● **What is being asked**
All records are to be restated word for word, with pictures excluded.

*** Exercise data

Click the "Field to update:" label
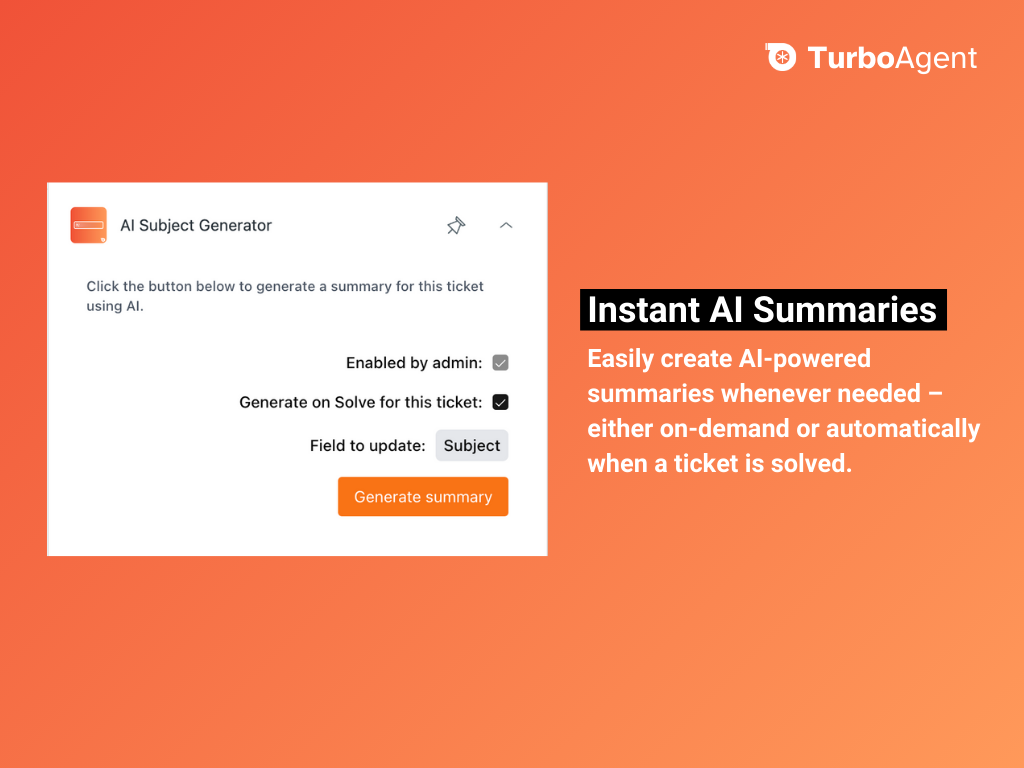The image size is (1024, 768). point(368,446)
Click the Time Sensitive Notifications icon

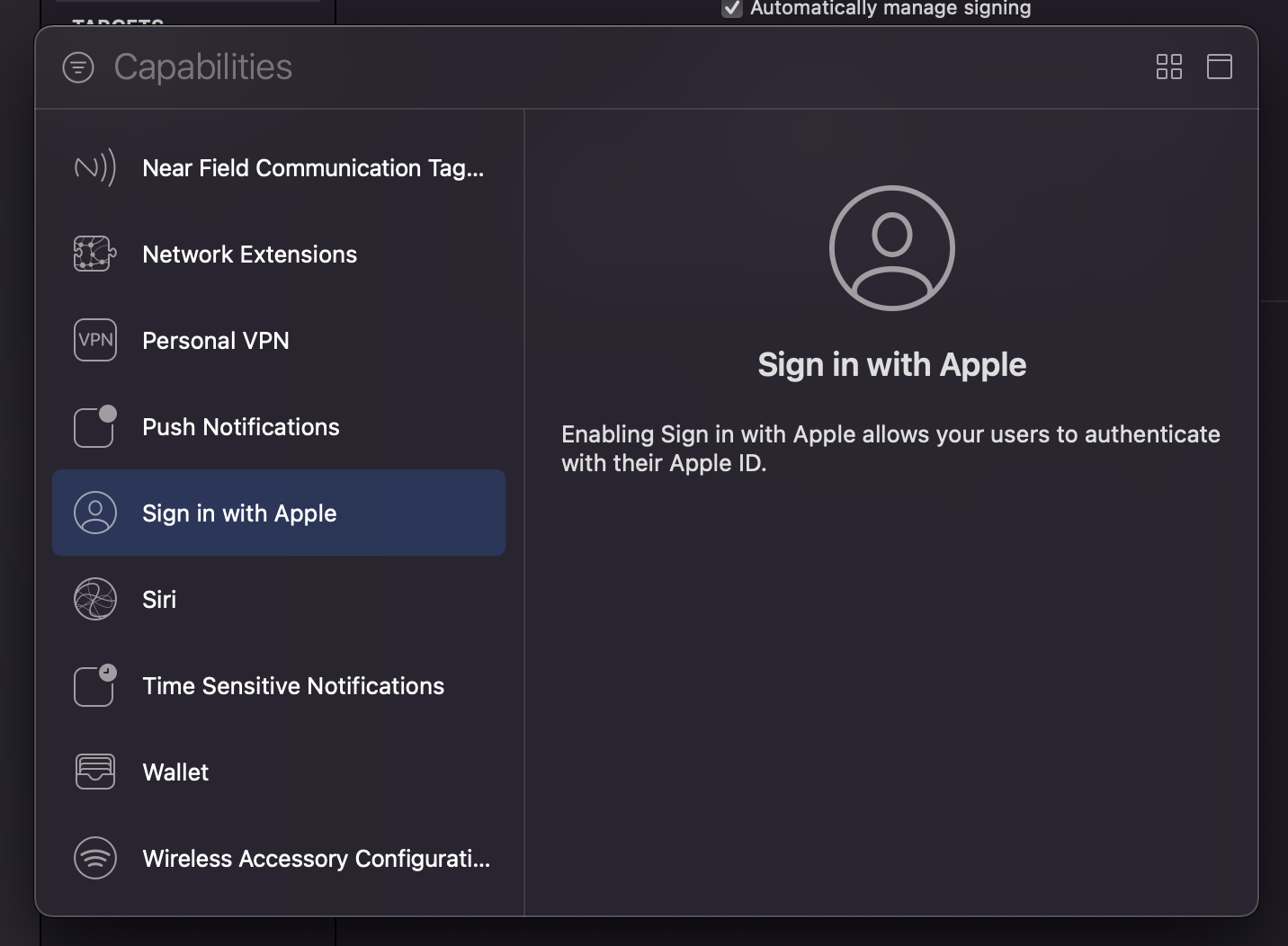tap(94, 686)
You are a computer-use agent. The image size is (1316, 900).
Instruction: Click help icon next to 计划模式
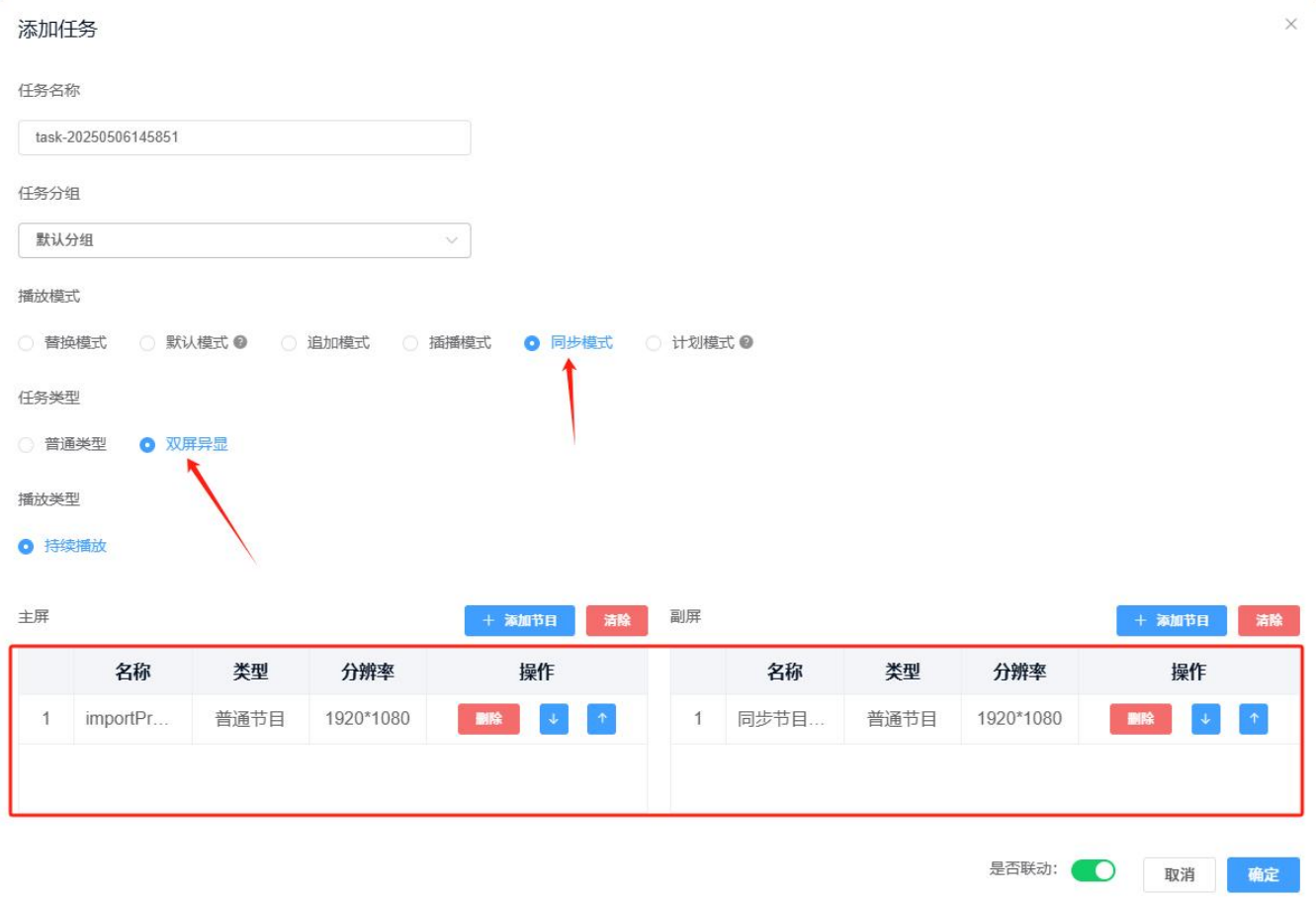746,342
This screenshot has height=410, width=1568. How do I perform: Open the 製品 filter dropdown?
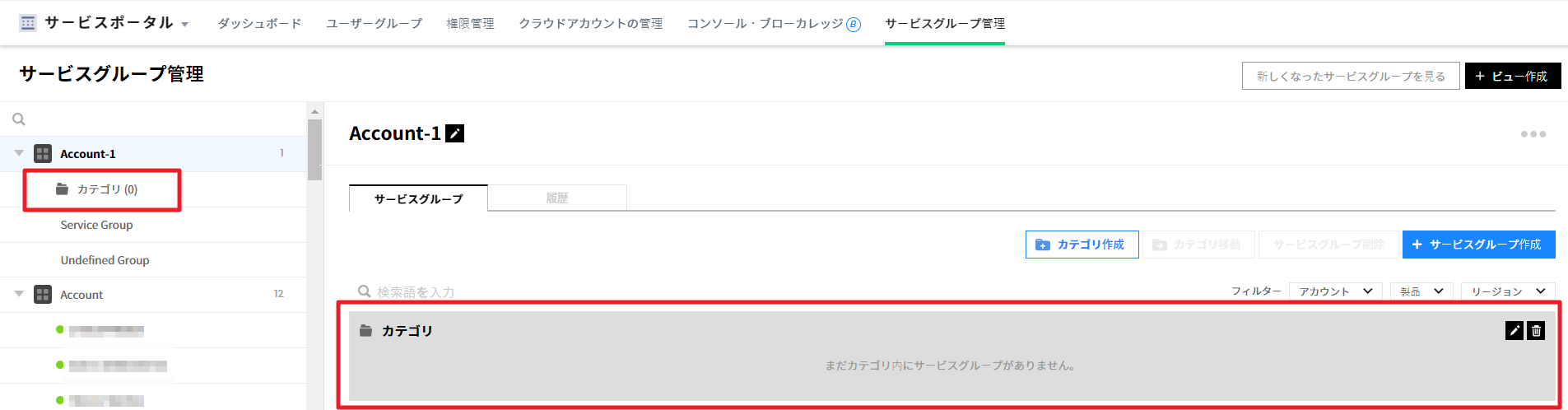(1421, 291)
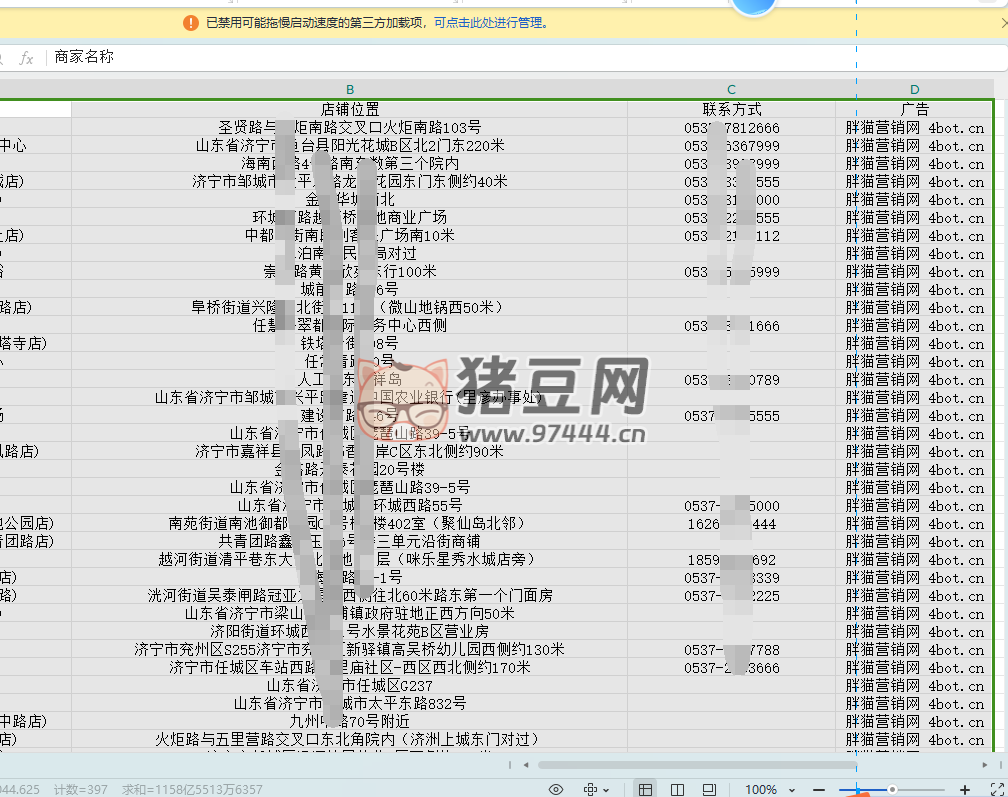Screen dimensions: 1008x797
Task: Click the fx insert function icon
Action: pos(26,58)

******

● **Solution to the problem**
Click the "Field to update:" label
The image size is (1024, 768). point(368,446)
Click the Time Sensitive Notifications icon

tap(94, 686)
You are a computer-use agent. The image size is (1316, 900).
Instruction: Click help icon next to 计划模式
746,342
This screenshot has height=410, width=1568. How do I perform: Open the 製品 filter dropdown?
(1421, 291)
Screen dimensions: 1008x797
Task: Click the fx insert function icon
Action: pos(26,58)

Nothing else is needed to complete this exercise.